◆ INPUT ROWS
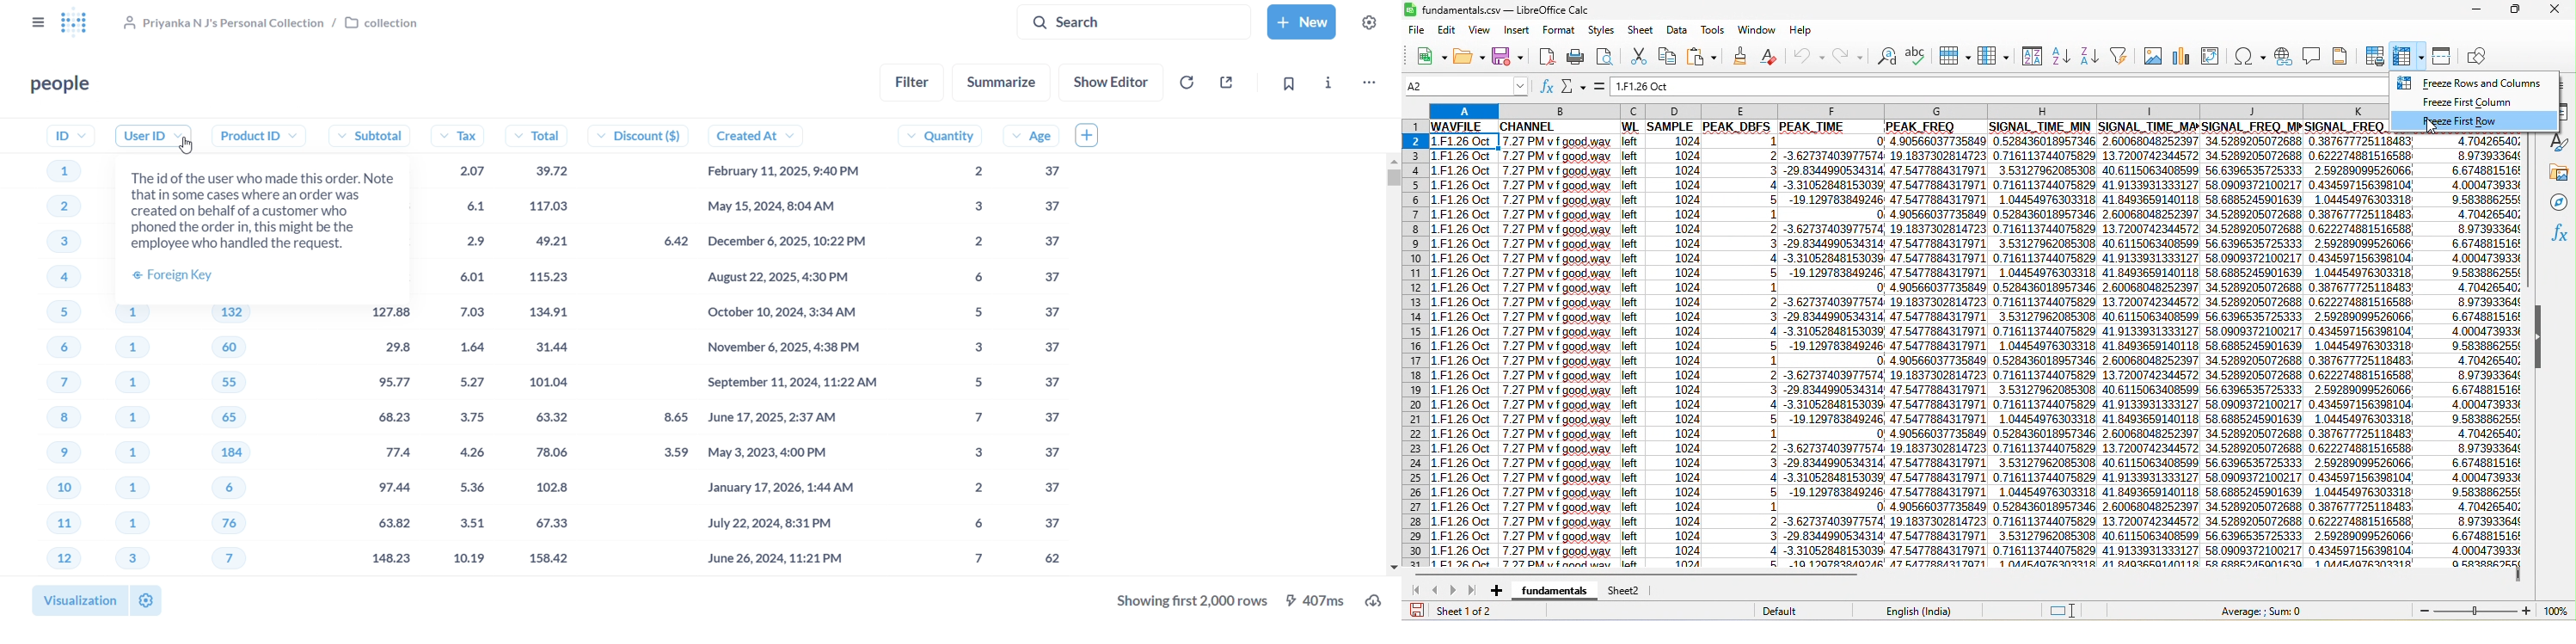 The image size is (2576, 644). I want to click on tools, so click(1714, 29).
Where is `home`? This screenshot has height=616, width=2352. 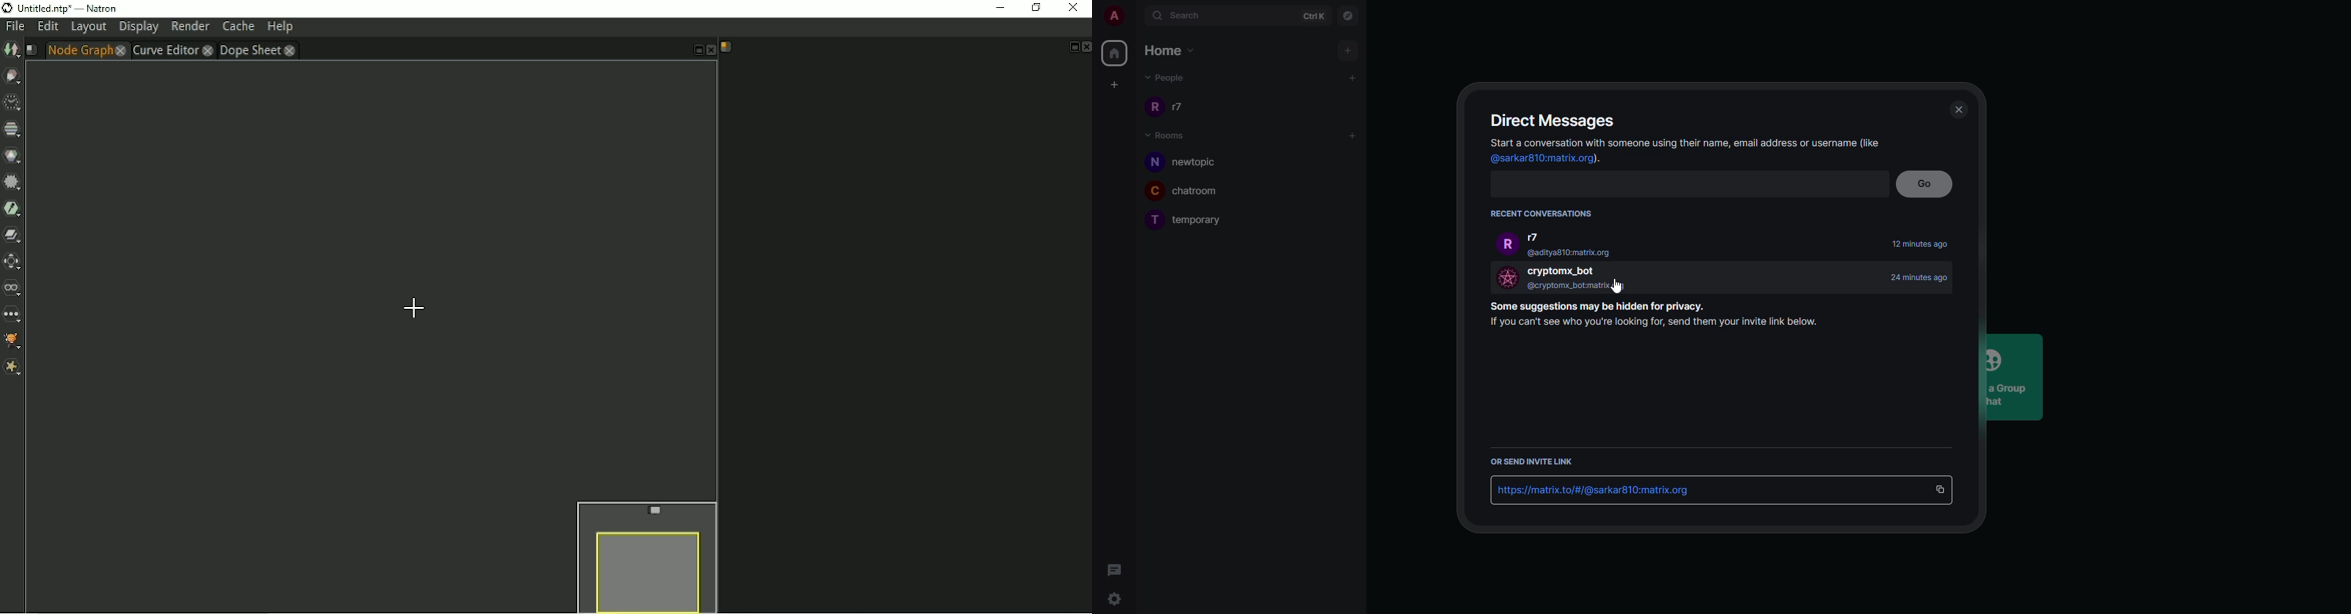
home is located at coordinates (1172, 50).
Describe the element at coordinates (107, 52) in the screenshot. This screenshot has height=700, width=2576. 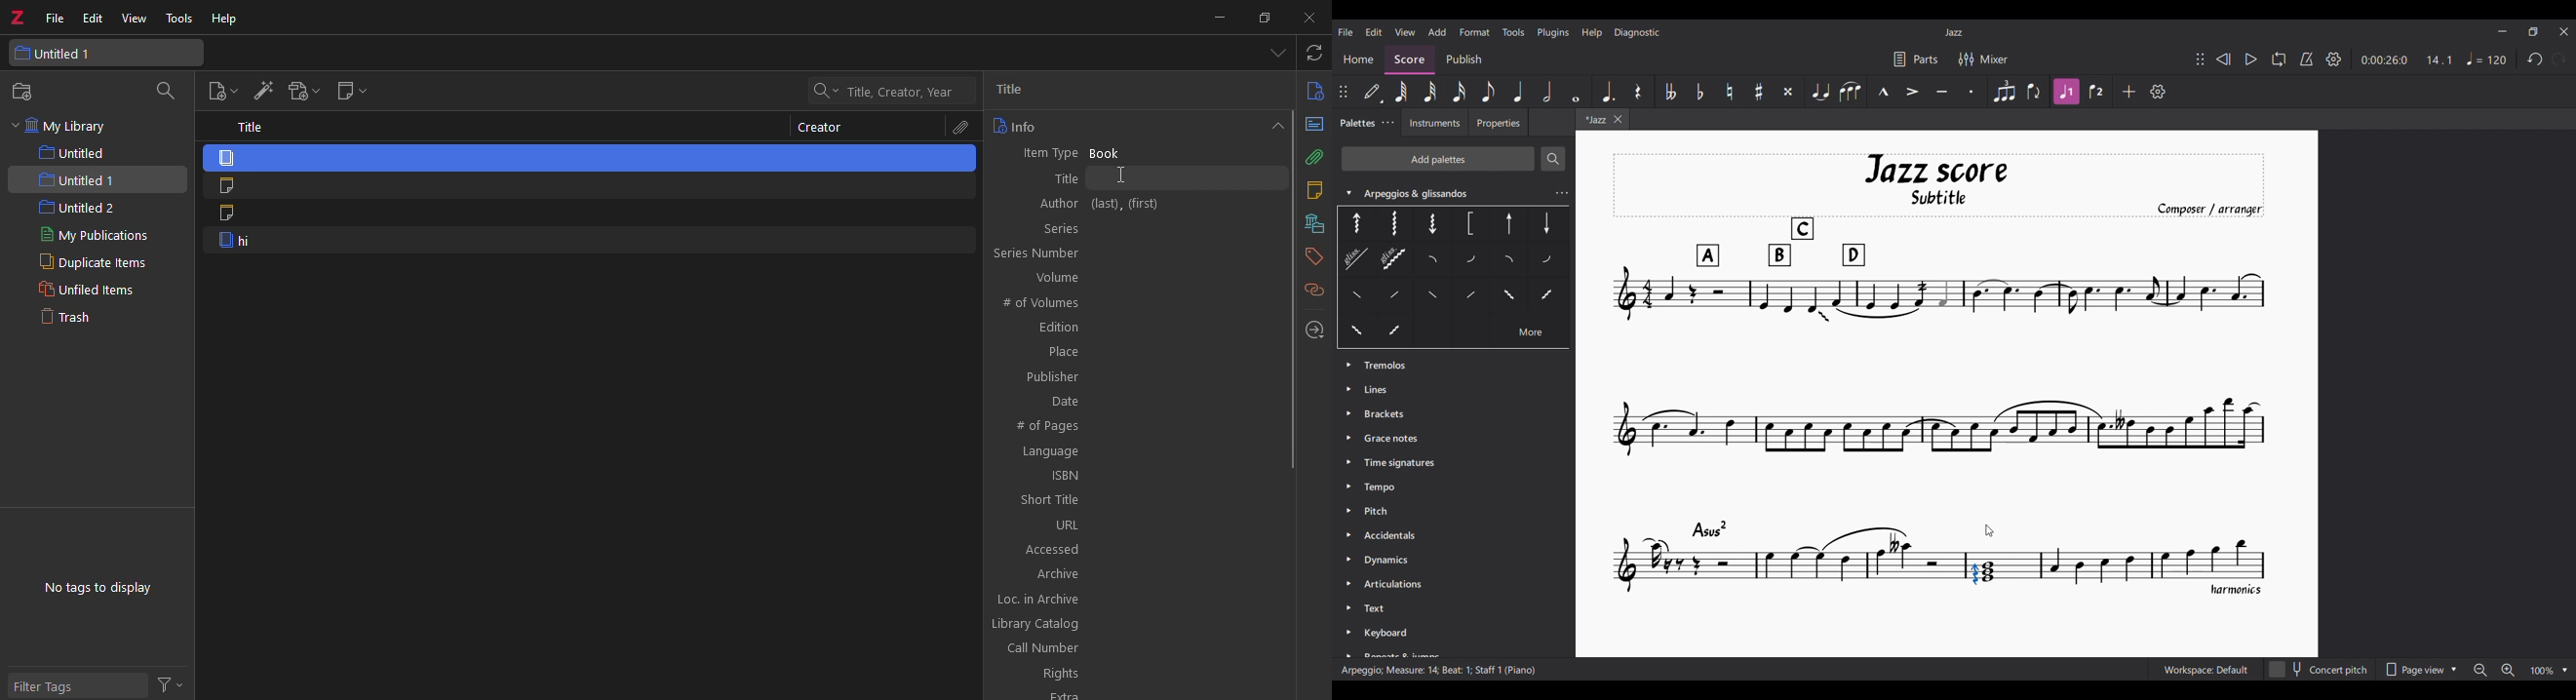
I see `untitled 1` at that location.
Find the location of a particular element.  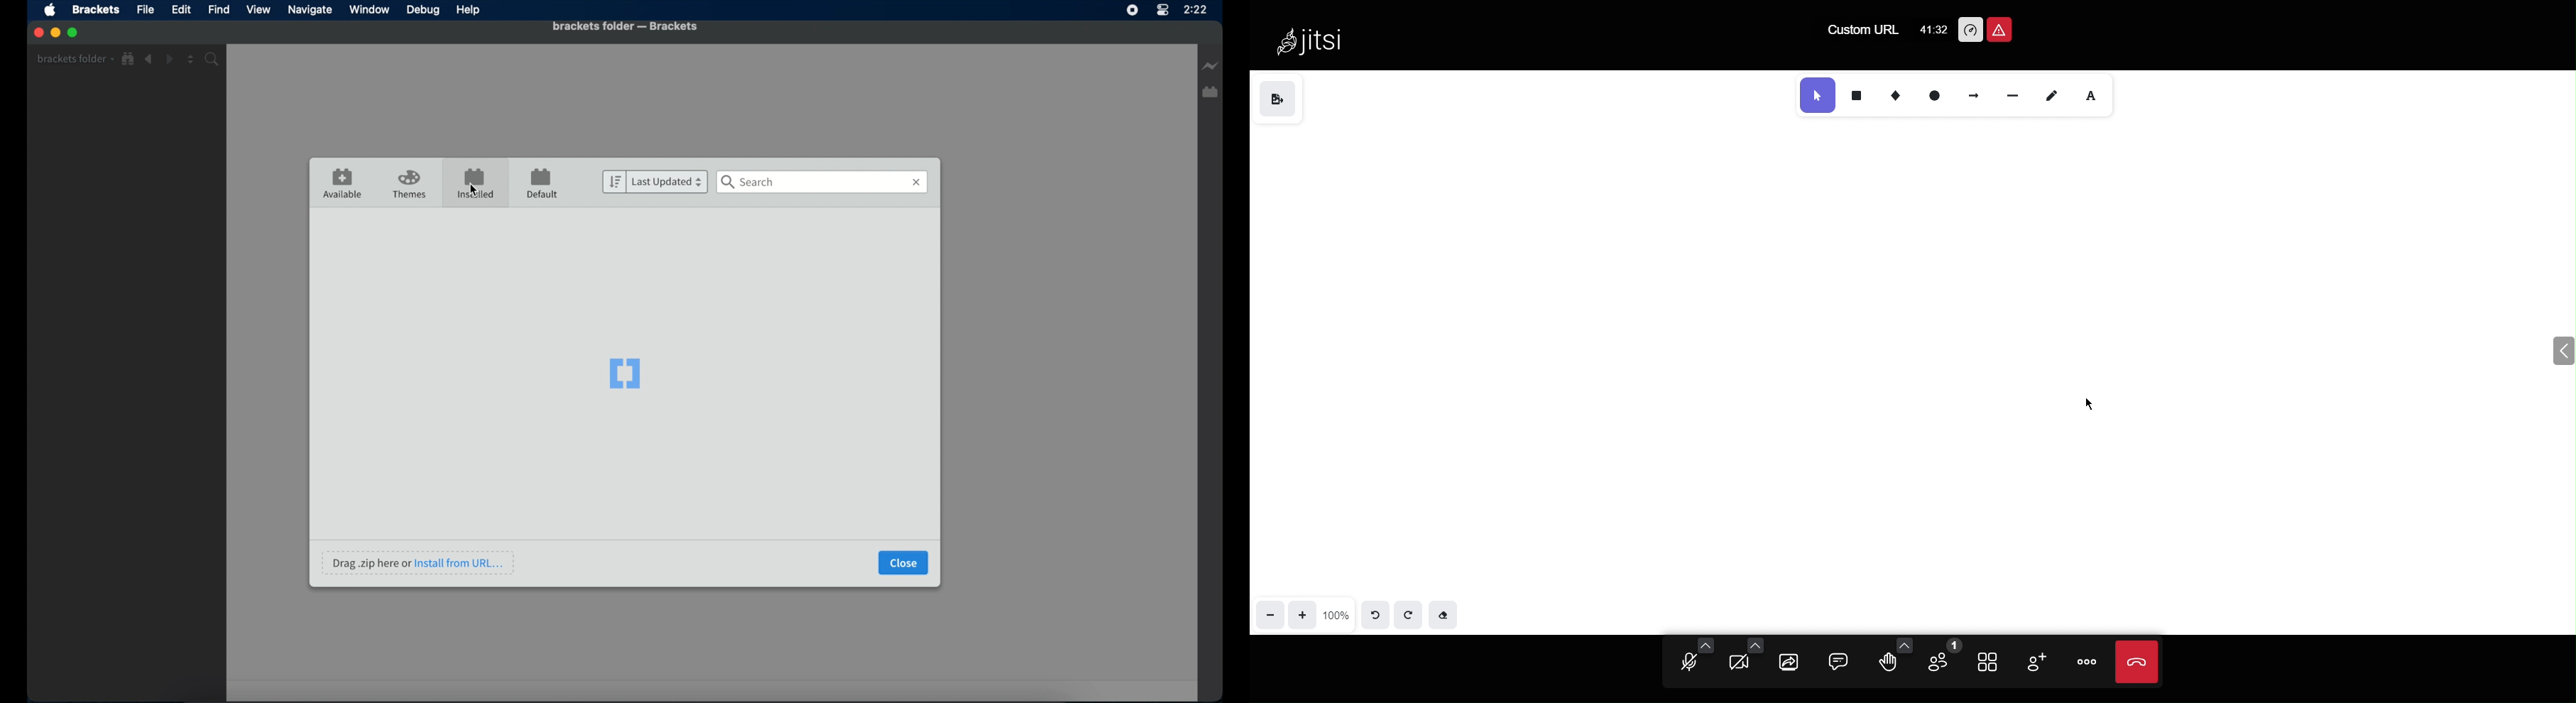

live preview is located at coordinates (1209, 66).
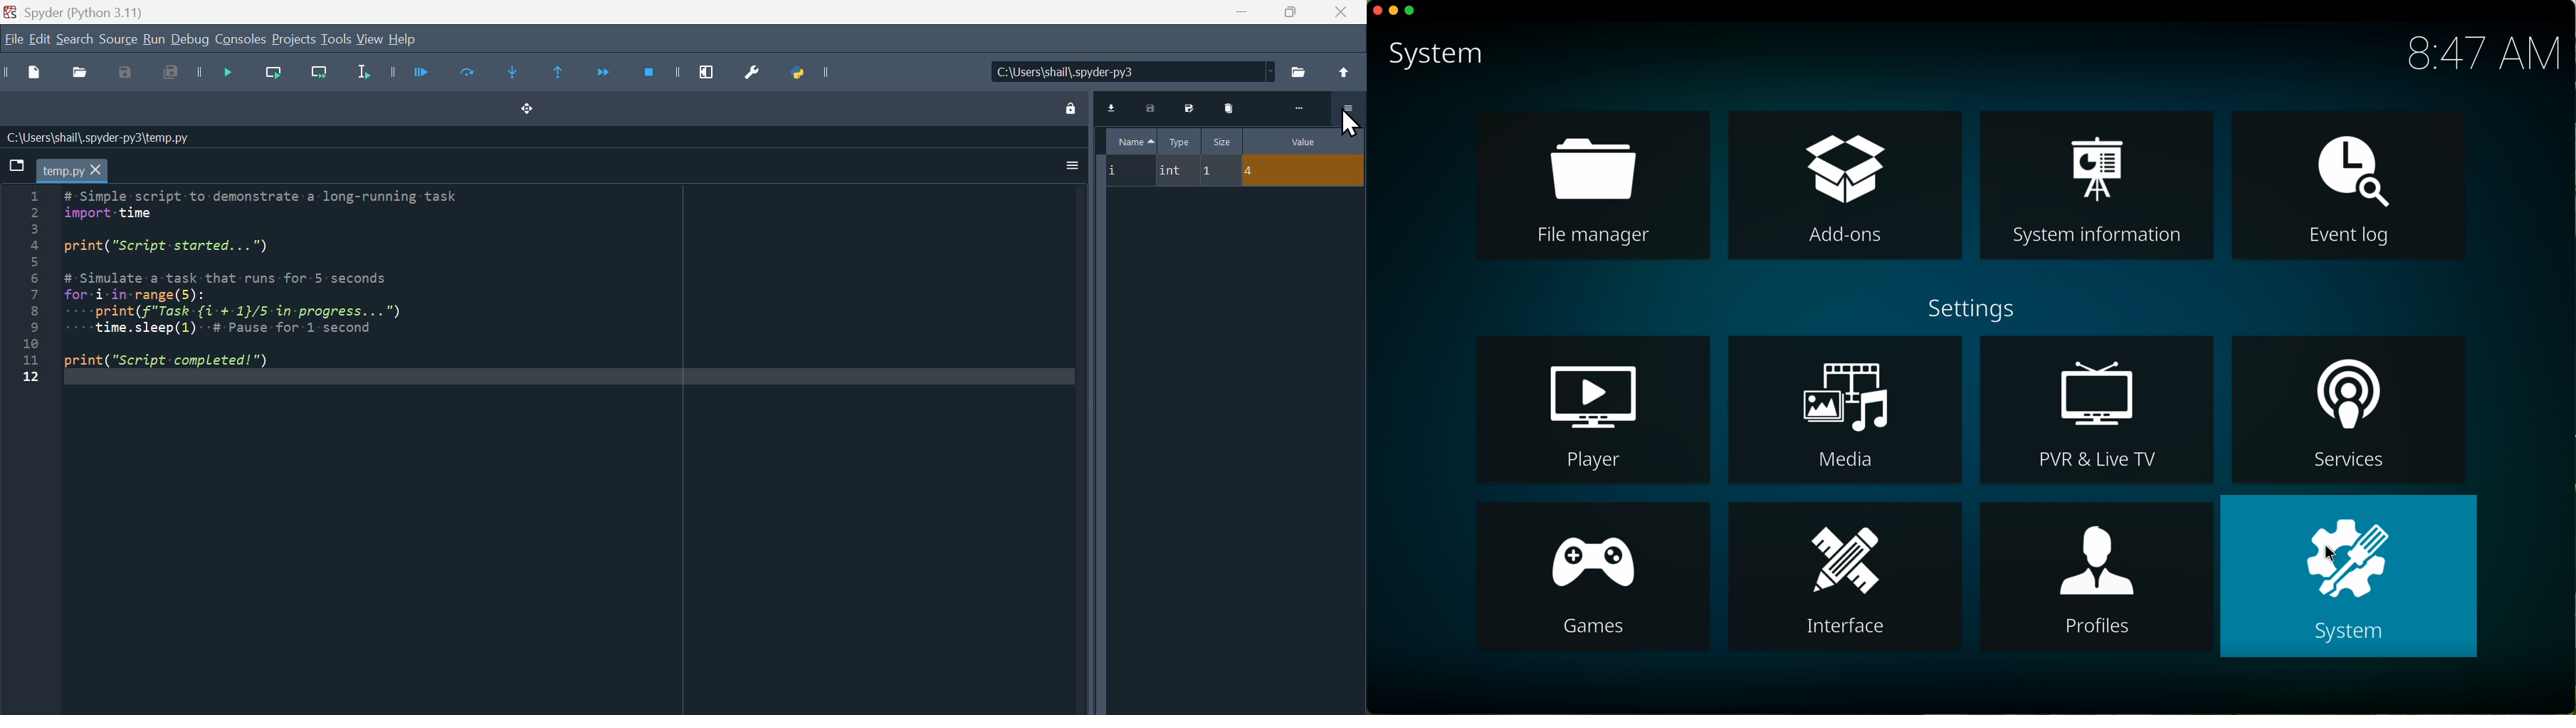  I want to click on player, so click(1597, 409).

◆ TASK REQUIREMENTS
Render the lines of the items above as a JSON list of strings, one string per line, omitting blank lines and leaving out the pictures.

◆ SOLUTION TO THIS PROBLEM
[
  " The image size is (2576, 644). I want to click on tools, so click(1714, 29).",
  "Where is `home`? This screenshot has height=616, width=2352. ",
  "home is located at coordinates (1172, 50).",
  "Describe the element at coordinates (107, 52) in the screenshot. This screenshot has height=700, width=2576. ",
  "I see `untitled 1` at that location.",
  "Find the location of a particular element.  ",
  "live preview is located at coordinates (1209, 66).",
  "  I want to click on player, so click(1597, 409)."
]